Here presented is another facet of the recurrent problem of adjusting the right- of free speech, in the form of picketing, with an owner’s exclusive right to use his private property. Defendant union and its secretary-treasurer appeal from a judgment enjoining them from conducting any picketing upon or within a certain area held to be the private property of plaintiffs.

On November 29, 1954, plaintiffs, engaged in business as partners under the name Nahas Department Store Number 4, opened a variety type department store at 1250 West Redondo Beach Boulevard in the city of Gardena. It is located upon a 10-acre tract of land, a “shopping center,” owned by Victor C. Hornung and wife, who leased to plaintiffs on *810 July 1, 1954, a building 82 x 150 feet in size, together with the right to use the surrounding parking lot (and apparently the private streets, sidewalks, alleyways and courts) in common with Hornung’s other tenants and their patrons and customers. The store faces Redondo Beach Boulevard to the north and is surrounded by parking areas. In front is one about 66 feet deep and to the rear a much larger one. Immediately in front and in the rear of each building is a sidewalk, the one in front being 11 feet wide and in the rear 6 feet. A public sidewalk also runs along the front of the premises on the southerly side of Redondo Beach Boulevard. West of the Nahas store is Von’s supermarket, the two being separated by a private road 38 feet wide. There were no other tenants or buildings on the property at the times of the occurrences now under examination.

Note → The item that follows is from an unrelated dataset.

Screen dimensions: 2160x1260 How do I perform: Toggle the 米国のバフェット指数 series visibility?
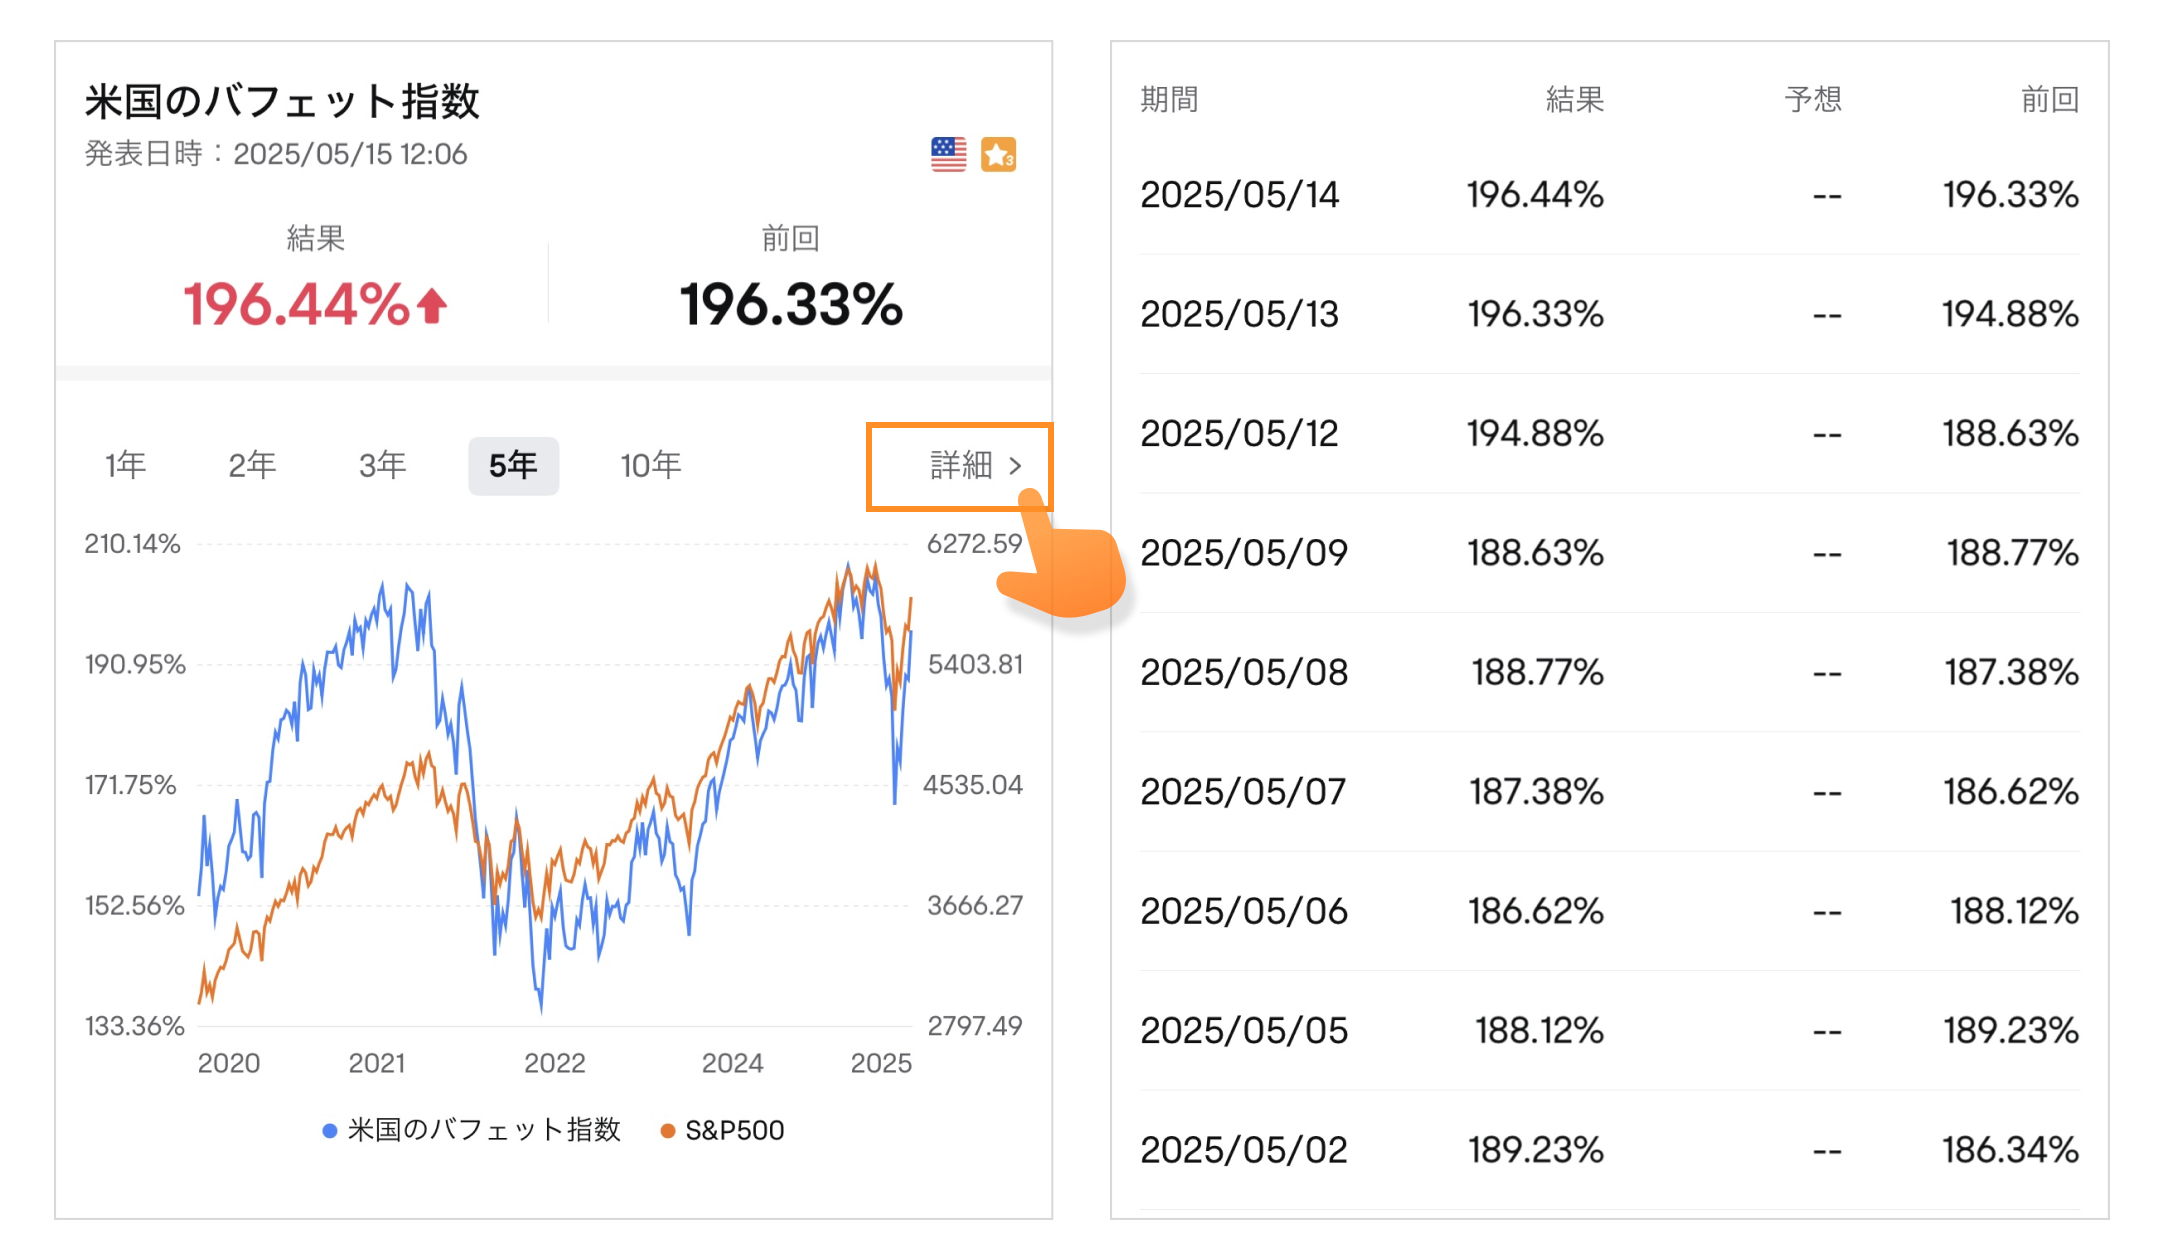click(470, 1130)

Local 905, Retail Clerks International Association, is a local union chartered by the American Federation of Labor to represent sales clerks and other related employees in the retail variety and department store field. Efforts to obtain a collective bargaining agreement from Nahas, which had been started before the store was opened, proved unsuccessful, and the local began a drive to organize the employees. To that end a picket line was established upon each of said sidewalks adjoining the store in the front and the back. The pickets carried signs reading: “Please Do Not Patronize— This Store Refuses to Sign a Union Contract” or “Please Do Not Patronize Nahas Department Store—A. F. of L. Picket Line.” In the parking areas the union caused automobiles to be placed at strategic points displaying similarly worded banners. This began on December 10, 1954. Demand was made that the pickets withdraw from plaintiff’s private property. This was refused and the picketing continued until a temporary restraining order was issued on December 17th. It was followed by a preliminary injunction and the permanent injunction from which this appeal is taken. After December 17th the union pickets paraded on the public sidewalk on the south side of Redondo Beach Boulevard.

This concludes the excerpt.